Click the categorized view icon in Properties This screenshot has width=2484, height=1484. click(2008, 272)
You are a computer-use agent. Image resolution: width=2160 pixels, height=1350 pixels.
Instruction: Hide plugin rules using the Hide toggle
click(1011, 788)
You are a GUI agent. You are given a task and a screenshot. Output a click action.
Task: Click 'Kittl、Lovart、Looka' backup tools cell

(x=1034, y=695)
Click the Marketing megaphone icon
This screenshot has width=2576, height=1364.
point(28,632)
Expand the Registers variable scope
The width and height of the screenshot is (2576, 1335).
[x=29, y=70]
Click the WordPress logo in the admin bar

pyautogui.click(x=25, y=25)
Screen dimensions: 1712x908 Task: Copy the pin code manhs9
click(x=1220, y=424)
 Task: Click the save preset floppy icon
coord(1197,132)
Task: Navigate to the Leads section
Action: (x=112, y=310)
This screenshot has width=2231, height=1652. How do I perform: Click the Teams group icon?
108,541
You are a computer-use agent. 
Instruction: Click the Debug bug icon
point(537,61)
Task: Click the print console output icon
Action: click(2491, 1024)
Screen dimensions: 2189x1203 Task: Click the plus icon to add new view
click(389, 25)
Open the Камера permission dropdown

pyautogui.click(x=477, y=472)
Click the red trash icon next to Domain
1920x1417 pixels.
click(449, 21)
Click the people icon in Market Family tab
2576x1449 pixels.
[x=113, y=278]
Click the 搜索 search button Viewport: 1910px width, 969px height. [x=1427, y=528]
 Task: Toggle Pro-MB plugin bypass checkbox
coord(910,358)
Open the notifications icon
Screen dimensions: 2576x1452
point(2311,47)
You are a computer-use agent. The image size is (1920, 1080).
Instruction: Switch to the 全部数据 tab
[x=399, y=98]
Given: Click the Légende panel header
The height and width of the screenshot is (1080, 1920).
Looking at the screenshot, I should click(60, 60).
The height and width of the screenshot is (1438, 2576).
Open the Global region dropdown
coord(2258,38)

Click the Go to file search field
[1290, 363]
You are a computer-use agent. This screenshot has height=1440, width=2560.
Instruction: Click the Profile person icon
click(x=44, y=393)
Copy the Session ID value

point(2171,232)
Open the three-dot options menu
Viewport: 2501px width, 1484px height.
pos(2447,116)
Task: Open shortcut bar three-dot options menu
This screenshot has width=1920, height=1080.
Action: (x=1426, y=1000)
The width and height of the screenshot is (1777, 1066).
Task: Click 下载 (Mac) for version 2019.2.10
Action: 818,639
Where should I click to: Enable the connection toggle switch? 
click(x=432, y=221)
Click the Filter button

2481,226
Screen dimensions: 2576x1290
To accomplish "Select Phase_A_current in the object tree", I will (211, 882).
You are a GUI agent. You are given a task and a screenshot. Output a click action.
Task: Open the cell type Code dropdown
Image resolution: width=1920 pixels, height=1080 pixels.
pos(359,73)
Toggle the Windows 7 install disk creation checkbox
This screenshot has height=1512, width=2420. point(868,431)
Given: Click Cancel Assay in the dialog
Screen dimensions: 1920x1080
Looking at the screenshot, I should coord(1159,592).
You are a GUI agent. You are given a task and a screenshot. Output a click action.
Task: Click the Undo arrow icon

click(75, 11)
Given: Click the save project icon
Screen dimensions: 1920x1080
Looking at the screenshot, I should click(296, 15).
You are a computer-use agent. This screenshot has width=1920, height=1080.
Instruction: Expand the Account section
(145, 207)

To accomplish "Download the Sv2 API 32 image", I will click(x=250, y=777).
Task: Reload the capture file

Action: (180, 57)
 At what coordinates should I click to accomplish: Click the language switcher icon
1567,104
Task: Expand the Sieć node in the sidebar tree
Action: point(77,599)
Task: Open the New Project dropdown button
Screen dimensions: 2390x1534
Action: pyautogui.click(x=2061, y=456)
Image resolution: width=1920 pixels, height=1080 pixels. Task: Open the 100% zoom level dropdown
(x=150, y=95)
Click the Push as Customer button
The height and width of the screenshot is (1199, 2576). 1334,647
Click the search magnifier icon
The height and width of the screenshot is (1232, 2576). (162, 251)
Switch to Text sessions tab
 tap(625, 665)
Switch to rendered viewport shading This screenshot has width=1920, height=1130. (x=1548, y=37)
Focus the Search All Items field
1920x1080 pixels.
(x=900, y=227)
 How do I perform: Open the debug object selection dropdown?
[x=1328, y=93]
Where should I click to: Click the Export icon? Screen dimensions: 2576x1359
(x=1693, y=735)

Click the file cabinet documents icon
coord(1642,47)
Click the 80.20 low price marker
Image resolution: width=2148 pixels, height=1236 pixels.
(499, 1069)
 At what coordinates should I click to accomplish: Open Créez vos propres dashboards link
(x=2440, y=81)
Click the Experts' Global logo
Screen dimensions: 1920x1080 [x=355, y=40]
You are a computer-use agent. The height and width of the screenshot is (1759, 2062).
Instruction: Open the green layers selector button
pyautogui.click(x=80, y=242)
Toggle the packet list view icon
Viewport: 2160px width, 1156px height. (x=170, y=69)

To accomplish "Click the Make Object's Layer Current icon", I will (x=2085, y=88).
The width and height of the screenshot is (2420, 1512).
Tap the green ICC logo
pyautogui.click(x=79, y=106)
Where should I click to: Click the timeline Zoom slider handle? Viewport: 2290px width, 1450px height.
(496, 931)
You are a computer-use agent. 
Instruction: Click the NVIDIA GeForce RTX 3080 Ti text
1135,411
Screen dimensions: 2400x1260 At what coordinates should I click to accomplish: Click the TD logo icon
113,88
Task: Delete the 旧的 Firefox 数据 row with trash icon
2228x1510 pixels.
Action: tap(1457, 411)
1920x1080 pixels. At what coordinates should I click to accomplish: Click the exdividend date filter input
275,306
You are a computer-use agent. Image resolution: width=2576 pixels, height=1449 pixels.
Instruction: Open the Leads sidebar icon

What you will do → The expected response is the full set of records, reproduced exactly.

Output below →
Click the categorized view icon in Properties This screenshot has width=2484, height=1484. click(2008, 272)
You are a computer-use agent. Image resolution: width=2160 pixels, height=1350 pixels.
Instruction: Hide plugin rules using the Hide toggle
click(1011, 788)
You are a GUI agent. You are given a task and a screenshot. Output a click action.
Task: Click 'Kittl、Lovart、Looka' backup tools cell

(x=1034, y=695)
Click the Marketing megaphone icon
This screenshot has width=2576, height=1364.
point(28,632)
Expand the Registers variable scope
The width and height of the screenshot is (2576, 1335).
[x=29, y=70]
Click the WordPress logo in the admin bar

pyautogui.click(x=25, y=25)
Screen dimensions: 1712x908 Task: Copy the pin code manhs9
click(x=1220, y=424)
 Task: Click the save preset floppy icon
coord(1197,132)
Task: Navigate to the Leads section
Action: (x=112, y=310)
This screenshot has width=2231, height=1652. How do I perform: Click the Teams group icon?
108,541
You are a computer-use agent. 
Instruction: Click the Debug bug icon
point(537,61)
Task: Click the print console output icon
Action: click(2491, 1024)
Screen dimensions: 2189x1203 Task: Click the plus icon to add new view
click(389, 25)
Open the Камера permission dropdown

pyautogui.click(x=477, y=472)
Click the red trash icon next to Domain
1920x1417 pixels.
click(449, 21)
Click the people icon in Market Family tab
2576x1449 pixels.
[x=113, y=278]
Click the 搜索 search button Viewport: 1910px width, 969px height. [x=1427, y=528]
 Task: Toggle Pro-MB plugin bypass checkbox
coord(910,358)
Open the notifications icon
Screen dimensions: 2576x1452
point(2311,47)
You are a computer-use agent. The image size is (1920, 1080).
Instruction: Switch to the 全部数据 tab
[x=399, y=98]
Given: Click the Légende panel header
The height and width of the screenshot is (1080, 1920).
Looking at the screenshot, I should click(60, 60).
The height and width of the screenshot is (1438, 2576).
Open the Global region dropdown
coord(2258,38)

Click the Go to file search field
[1290, 363]
You are a computer-use agent. This screenshot has height=1440, width=2560.
Instruction: Click the Profile person icon
click(x=44, y=393)
Copy the Session ID value

point(2171,232)
Open the three-dot options menu
Viewport: 2501px width, 1484px height.
pos(2447,116)
Task: Open shortcut bar three-dot options menu
This screenshot has width=1920, height=1080.
Action: (x=1426, y=1000)
The width and height of the screenshot is (1777, 1066).
Task: Click 下载 (Mac) for version 2019.2.10
Action: 818,639
Where should I click to: Enable the connection toggle switch? 
click(x=432, y=221)
Click the Filter button

2481,226
Screen dimensions: 2576x1290
To accomplish "Select Phase_A_current in the object tree", I will (211, 882).
You are a GUI agent. You are given a task and a screenshot. Output a click action.
Task: Open the cell type Code dropdown
Image resolution: width=1920 pixels, height=1080 pixels.
pos(359,73)
Toggle the Windows 7 install disk creation checkbox
This screenshot has height=1512, width=2420. point(868,431)
Given: Click Cancel Assay in the dialog
Screen dimensions: 1920x1080
Looking at the screenshot, I should coord(1159,592).
You are a GUI agent. You are given a task and a screenshot. Output a click action.
Task: Click the Undo arrow icon

click(75, 11)
Given: Click the save project icon
Screen dimensions: 1920x1080
Looking at the screenshot, I should click(296, 15).
You are a computer-use agent. This screenshot has width=1920, height=1080.
Instruction: Expand the Account section
(145, 207)

To accomplish "Download the Sv2 API 32 image", I will click(x=250, y=777).
Task: Reload the capture file

Action: (180, 57)
 At what coordinates should I click to accomplish: Click the language switcher icon
1567,104
Task: Expand the Sieć node in the sidebar tree
Action: point(77,599)
Task: Open the New Project dropdown button
Screen dimensions: 2390x1534
Action: pyautogui.click(x=2061, y=456)
Image resolution: width=1920 pixels, height=1080 pixels. Task: Open the 100% zoom level dropdown
(x=150, y=95)
Click the Push as Customer button
The height and width of the screenshot is (1199, 2576). 1334,647
Click the search magnifier icon
The height and width of the screenshot is (1232, 2576). (162, 251)
Switch to Text sessions tab
 tap(625, 665)
Switch to rendered viewport shading This screenshot has width=1920, height=1130. (x=1548, y=37)
Focus the Search All Items field
1920x1080 pixels.
(x=900, y=227)
 How do I perform: Open the debug object selection dropdown?
[x=1328, y=93]
Where should I click to: Click the Export icon? Screen dimensions: 2576x1359
(x=1693, y=735)

Click the file cabinet documents icon
coord(1642,47)
Click the 80.20 low price marker
Image resolution: width=2148 pixels, height=1236 pixels.
(499, 1069)
 At what coordinates should I click to accomplish: Open Créez vos propres dashboards link
(x=2440, y=81)
Click the Experts' Global logo
Screen dimensions: 1920x1080 [x=355, y=40]
You are a computer-use agent. The height and width of the screenshot is (1759, 2062).
Instruction: Open the green layers selector button
pyautogui.click(x=80, y=242)
Toggle the packet list view icon
Viewport: 2160px width, 1156px height. (x=170, y=69)

To accomplish "Click the Make Object's Layer Current icon", I will (x=2085, y=88).
The width and height of the screenshot is (2420, 1512).
Tap the green ICC logo
pyautogui.click(x=79, y=106)
Where should I click to: Click the timeline Zoom slider handle? Viewport: 2290px width, 1450px height.
(496, 931)
You are a computer-use agent. 
Instruction: Click the NVIDIA GeForce RTX 3080 Ti text
1135,411
Screen dimensions: 2400x1260 At what coordinates should I click to accomplish: Click the TD logo icon
113,88
Task: Delete the 旧的 Firefox 数据 row with trash icon
2228x1510 pixels.
Action: tap(1457, 411)
1920x1080 pixels. At what coordinates should I click to accomplish: Click the exdividend date filter input
275,306
You are a computer-use agent. Image resolution: width=2576 pixels, height=1449 pixels.
Instruction: Open the Leads sidebar icon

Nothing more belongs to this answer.